Passage to read
──────

You'll be surprised, but despite its involvment in many water based reactions and biological reactions there is no data regarding the hydrogen bond strengths around the proton! I have added data from a recent article by Markovitch & Agmon that has directed this issue for the first time in liquid water. omermar 23/03/07

[edit] SI-units

Plz, use SI-units! Convert the kcal values kJ.

done, using 1kcal = 4.186kJ then rounding to nearest whole number. Hopefully this is appropriate; frankly, I think those values ought to be sourced anyhow, and will generally vary quite a lot (according to the ionic strength of the medium, and so on) Philbradley 00:58, 12 November 2006 (UTC)

[edit] Lone pairs and HBr

I think most people tend to think of charge as not able to be less than the fundamental electronic charge, but as often much more (as in "Do not enter! High Voltage!"). So I think it's misleading and/or unhelpful to call partial charges "strong" without mentioning that they are indeed partial or providing other guidance as to how strong "strong" is.

Doesn't HBr have three lone pairs of electrons, not two? I don't find the article's description of why HBr has weaker hydrogen bonding that compelling; theoretically an individual HBr molecule could form four hydrogen bonds, right? The catch is that in a pure HBr solution, there are only as many H molecules as HBr molecules so the total number of bonds to be formed is limited by the H molecules, leaving each molecule with a total of two...

A hydrogen bond only forms when the H atom is attached to either an F,O, or N atom, and is "sufficiently close" to another H atom also attached to an F,O or N atom. The reason is because the F, O and N atoms are very electronegative and their nuclei are very small and (and so the charge density is relatively high). The high electronegativity atom draws the electron away from the hydrogen atom, leaving the proton relatively exposed. The proton (slightly positive in charge) can now approach an electronegative atom, and form the "hydrogen bond". It has to approach an F,O or N atom, because (you can think of it this way) their nuclei are about the same size as the exposed proton, which means the hydrogen bond formed will be a good fit. This is sort of a hand-wavy explanation, but the essentials are all here. Yes, the hydrogen atom does participate in other intermolecular forces, but they aren't anywhere as strong as what we typically think as "hydrogen bonding" - as such, they aren't as important. HappyCamper 05:17, 28 Mar 2005 (UTC)

──────

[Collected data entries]
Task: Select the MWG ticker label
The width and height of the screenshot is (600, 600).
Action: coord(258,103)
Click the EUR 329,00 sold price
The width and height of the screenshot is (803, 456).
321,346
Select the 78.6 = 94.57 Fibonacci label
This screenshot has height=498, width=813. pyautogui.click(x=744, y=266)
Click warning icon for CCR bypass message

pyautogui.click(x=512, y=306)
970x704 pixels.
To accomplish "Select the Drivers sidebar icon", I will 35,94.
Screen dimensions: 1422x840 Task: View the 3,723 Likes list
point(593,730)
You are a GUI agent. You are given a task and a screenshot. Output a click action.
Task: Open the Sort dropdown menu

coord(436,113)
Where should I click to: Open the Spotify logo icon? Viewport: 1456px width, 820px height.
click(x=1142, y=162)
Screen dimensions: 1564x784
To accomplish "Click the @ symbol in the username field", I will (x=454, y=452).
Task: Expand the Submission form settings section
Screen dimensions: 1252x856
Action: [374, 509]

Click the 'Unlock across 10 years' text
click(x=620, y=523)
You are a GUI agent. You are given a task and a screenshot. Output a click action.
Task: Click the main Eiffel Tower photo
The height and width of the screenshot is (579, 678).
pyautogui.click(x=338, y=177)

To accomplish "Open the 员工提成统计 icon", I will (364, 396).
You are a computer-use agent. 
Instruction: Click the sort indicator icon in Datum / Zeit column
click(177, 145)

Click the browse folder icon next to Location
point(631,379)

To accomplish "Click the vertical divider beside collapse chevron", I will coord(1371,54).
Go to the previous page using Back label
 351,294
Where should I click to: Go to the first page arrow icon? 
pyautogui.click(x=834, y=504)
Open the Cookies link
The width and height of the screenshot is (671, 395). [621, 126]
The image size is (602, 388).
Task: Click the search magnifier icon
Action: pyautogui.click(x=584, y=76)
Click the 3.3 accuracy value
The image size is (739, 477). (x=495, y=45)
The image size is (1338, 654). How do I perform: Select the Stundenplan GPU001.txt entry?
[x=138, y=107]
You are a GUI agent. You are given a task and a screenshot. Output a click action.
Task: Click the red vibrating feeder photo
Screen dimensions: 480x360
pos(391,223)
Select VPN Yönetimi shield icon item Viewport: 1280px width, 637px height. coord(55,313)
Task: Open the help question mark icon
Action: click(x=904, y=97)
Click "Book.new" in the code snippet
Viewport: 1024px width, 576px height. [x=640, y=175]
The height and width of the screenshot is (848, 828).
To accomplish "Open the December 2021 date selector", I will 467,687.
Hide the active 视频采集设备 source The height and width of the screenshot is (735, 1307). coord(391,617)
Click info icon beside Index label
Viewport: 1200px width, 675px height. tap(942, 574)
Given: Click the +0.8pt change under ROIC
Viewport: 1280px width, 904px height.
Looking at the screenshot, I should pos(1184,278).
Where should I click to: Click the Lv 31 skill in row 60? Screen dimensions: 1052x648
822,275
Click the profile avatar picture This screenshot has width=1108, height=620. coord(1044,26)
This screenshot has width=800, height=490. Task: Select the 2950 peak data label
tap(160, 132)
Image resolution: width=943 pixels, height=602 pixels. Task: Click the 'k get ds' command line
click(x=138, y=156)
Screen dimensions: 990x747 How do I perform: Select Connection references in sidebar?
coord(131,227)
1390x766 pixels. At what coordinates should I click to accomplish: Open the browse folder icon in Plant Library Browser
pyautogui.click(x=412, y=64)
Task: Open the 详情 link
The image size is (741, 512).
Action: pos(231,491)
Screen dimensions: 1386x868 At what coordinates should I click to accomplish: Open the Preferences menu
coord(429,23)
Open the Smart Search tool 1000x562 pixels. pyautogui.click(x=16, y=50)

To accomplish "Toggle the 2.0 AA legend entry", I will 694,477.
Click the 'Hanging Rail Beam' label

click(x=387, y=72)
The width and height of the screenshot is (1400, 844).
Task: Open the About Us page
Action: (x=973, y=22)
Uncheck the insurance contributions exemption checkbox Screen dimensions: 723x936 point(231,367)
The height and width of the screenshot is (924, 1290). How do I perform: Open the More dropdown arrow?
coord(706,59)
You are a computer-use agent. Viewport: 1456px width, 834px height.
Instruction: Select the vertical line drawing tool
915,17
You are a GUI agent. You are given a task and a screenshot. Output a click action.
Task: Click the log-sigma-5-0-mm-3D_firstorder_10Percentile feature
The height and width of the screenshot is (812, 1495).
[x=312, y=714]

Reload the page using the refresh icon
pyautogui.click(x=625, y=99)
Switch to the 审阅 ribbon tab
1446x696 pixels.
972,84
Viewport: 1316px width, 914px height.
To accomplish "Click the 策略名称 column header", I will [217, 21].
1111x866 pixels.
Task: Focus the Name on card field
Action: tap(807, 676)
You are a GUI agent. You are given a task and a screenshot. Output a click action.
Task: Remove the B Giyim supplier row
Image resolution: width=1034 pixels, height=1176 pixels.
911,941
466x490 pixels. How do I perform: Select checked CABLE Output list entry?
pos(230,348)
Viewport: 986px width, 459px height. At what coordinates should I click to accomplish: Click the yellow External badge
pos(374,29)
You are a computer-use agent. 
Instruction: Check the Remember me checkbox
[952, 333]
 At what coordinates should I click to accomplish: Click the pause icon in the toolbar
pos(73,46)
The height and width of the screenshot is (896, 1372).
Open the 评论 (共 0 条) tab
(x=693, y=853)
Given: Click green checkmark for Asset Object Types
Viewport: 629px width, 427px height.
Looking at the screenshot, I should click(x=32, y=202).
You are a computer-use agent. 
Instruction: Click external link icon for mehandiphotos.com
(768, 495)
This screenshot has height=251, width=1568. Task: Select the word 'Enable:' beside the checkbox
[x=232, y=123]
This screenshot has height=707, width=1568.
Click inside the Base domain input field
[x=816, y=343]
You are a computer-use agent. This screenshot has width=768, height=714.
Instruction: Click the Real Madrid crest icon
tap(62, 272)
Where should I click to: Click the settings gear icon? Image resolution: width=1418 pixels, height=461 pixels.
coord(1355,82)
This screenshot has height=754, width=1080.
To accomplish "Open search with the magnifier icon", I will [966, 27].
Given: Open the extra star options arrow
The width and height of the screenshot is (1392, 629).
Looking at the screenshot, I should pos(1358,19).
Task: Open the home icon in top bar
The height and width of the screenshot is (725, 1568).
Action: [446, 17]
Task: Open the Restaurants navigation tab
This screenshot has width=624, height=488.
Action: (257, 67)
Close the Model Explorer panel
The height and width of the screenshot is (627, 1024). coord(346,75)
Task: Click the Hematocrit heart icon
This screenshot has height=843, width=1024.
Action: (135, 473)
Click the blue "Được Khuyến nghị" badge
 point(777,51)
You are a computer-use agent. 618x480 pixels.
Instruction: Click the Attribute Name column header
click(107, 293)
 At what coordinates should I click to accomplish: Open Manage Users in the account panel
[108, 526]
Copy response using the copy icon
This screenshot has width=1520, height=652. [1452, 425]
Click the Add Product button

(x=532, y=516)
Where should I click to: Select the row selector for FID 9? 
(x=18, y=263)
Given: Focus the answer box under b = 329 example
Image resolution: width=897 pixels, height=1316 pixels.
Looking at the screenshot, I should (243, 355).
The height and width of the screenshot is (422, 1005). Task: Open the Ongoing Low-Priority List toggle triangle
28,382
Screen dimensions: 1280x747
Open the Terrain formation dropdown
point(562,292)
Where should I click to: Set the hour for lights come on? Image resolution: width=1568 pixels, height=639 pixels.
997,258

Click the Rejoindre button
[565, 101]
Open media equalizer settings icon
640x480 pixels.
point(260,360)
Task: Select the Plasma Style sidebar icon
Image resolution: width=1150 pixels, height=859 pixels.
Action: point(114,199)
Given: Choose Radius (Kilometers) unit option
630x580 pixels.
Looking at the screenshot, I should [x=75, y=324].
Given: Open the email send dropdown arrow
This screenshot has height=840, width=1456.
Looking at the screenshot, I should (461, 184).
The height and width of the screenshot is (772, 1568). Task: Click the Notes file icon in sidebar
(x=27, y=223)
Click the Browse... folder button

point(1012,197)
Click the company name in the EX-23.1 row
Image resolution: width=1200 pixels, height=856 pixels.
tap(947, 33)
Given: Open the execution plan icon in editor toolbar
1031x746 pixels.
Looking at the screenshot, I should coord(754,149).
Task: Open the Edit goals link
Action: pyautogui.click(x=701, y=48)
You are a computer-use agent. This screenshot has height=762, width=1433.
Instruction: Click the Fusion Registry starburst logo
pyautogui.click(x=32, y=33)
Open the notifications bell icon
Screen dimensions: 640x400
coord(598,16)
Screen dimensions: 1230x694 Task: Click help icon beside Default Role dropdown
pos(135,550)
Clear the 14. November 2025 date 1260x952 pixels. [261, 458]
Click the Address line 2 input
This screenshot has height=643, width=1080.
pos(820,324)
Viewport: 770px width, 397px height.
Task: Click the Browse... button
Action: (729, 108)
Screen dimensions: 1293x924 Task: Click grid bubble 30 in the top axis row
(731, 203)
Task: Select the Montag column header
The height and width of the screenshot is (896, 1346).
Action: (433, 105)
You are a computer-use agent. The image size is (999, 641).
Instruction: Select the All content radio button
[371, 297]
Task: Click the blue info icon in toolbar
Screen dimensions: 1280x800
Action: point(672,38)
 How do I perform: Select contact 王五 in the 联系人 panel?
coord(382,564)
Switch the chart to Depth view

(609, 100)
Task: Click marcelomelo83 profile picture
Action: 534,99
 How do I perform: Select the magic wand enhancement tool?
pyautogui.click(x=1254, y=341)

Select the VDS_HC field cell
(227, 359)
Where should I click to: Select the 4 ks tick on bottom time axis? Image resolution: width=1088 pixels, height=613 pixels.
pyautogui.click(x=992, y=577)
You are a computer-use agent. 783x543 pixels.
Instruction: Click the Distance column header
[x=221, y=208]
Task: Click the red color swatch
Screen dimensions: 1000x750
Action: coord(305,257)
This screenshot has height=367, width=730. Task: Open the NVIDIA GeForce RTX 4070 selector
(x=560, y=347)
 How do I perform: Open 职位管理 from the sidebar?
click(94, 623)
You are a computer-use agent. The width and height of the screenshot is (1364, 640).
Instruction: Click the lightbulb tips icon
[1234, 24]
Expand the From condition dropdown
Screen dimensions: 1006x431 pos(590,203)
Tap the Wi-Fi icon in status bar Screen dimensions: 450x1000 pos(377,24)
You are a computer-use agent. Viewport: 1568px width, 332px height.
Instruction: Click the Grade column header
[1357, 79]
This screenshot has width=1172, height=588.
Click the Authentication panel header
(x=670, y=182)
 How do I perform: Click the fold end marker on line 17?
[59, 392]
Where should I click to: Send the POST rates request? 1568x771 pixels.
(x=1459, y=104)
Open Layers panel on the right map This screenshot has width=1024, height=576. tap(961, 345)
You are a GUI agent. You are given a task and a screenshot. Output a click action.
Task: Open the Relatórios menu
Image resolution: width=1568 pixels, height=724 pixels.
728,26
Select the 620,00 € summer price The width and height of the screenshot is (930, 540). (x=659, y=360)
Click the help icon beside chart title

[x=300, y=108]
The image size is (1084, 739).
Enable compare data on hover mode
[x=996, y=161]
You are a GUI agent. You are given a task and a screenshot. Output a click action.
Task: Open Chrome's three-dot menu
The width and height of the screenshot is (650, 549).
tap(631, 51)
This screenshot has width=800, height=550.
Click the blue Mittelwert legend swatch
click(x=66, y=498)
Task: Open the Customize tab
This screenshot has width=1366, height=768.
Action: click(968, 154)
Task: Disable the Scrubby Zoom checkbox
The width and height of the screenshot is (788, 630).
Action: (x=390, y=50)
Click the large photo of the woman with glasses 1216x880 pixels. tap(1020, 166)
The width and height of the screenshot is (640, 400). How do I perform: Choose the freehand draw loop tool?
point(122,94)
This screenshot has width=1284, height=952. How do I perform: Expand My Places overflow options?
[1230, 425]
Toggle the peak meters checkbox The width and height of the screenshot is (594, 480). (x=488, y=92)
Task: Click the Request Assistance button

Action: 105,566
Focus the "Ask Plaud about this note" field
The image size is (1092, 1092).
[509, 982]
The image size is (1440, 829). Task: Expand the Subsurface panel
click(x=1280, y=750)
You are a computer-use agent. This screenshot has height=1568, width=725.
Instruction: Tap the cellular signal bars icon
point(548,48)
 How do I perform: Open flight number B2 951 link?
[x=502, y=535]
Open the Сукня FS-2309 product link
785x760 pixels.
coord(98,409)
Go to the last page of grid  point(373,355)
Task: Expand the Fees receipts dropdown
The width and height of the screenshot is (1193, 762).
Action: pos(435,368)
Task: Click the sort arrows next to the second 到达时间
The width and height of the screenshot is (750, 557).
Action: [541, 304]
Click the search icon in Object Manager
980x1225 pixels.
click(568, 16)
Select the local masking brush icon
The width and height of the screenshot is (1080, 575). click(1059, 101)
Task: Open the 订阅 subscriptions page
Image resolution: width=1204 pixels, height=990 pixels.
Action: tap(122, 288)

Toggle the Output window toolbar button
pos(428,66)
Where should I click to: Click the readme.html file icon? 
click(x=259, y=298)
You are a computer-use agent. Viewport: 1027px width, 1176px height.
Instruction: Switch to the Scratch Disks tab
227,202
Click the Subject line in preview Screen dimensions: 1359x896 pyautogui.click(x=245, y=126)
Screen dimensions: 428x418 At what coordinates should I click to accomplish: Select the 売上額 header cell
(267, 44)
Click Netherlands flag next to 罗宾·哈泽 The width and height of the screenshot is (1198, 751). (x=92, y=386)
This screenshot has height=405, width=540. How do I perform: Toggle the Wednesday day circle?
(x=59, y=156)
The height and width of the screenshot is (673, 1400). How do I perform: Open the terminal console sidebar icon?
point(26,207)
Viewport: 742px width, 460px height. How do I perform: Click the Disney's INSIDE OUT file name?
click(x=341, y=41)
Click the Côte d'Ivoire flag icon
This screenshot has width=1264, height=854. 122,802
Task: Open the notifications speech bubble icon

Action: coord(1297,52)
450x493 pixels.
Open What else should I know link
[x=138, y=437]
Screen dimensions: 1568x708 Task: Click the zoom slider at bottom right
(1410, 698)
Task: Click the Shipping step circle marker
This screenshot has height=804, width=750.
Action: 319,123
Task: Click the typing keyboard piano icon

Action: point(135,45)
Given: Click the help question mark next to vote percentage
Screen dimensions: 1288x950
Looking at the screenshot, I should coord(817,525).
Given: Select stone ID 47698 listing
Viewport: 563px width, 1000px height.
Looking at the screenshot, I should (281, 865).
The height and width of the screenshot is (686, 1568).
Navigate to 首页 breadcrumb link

──────

What is being asked
Write what comes next in the discussion about hydrogen bonding above, picking up right after its last sentence.

Output of the task
Also, the Lewis dot diagram for HBr does indeed indicate that Br has 3 lone pairs. However, it is important to recognize that these "lone pairs" are only used as a heuristic to understand the organizational structure that is at the heart of chemistry. In fact, quantum mechanical calculations have shown (for example, the water molecule), there are actually no "bunny ears" sticking out from the O atom which are often used to represent the two lone pairs there. The chemistry of water just behaves as if it did, and so using lone pairs to designate this should be understood as strictly a tool. HappyCamper 05:17, 28 Mar 2005 (UTC)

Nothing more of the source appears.